Plain-English definition. Strata title is a form of property ownership where you own a defined "lot" within a building (typically an apartment, unit or townhouse) plus a share of the building's common property — lifts, hallways, gardens, roof, exterior walls.
How it works in Australia. Strata title was invented in NSW in 1961 and has since been adopted globally. Each state regulates it differently: NSW's Strata Schemes Management Act 2015, Victoria's Owners Corporations Act 2006, QLD's Body Corporate and Community Management Act 1997. Each lot has a "unit entitlement" determining the owner's share of common property and proportional liability for body corporate levies. By-laws govern pets, renovations, parking, short-term letting. Defect disputes are common — buyers should always order a strata search ($300–$500) revealing levies, sinking fund balance, special levy history, and any litigation.
Concrete example. You buy lot 12 in a 30-lot Sydney apartment building. Your unit entitlement is 38/1,000 — meaning you own 3.8% of the common property and pay 3.8% of all body corporate costs. Annual body corp budget: $400,000 → your share $15,200/year ($3,800/quarter). The sinking fund holds $180,000; a 10-year capital works plan estimates $700,000 of works, suggesting future special levies of around $20,000 per lot are likely.
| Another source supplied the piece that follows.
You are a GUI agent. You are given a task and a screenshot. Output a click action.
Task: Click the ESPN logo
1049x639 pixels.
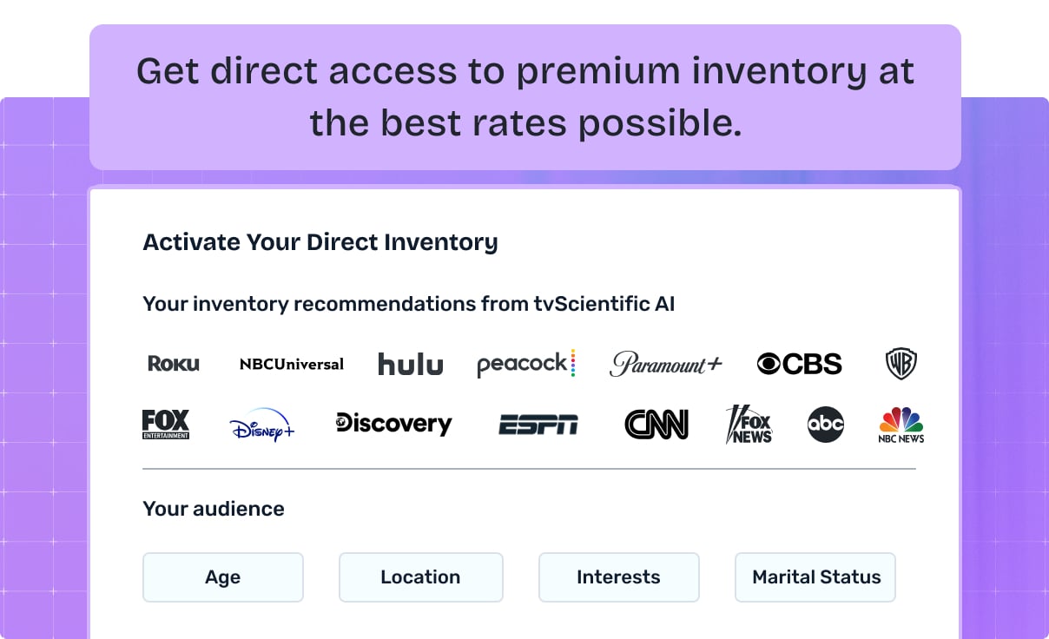click(x=538, y=425)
Common confusion. Buyers think the body corporate handles everything inside the apartment too. It doesn't — generally only the structure, exterior, and common areas. Internal walls, fixtures, fittings and waterproofing inside your lot are your responsibility. Defective common property (e.g. cladding, balcony waterproofing) is the body corporate's, but expect levies to fund the rectification.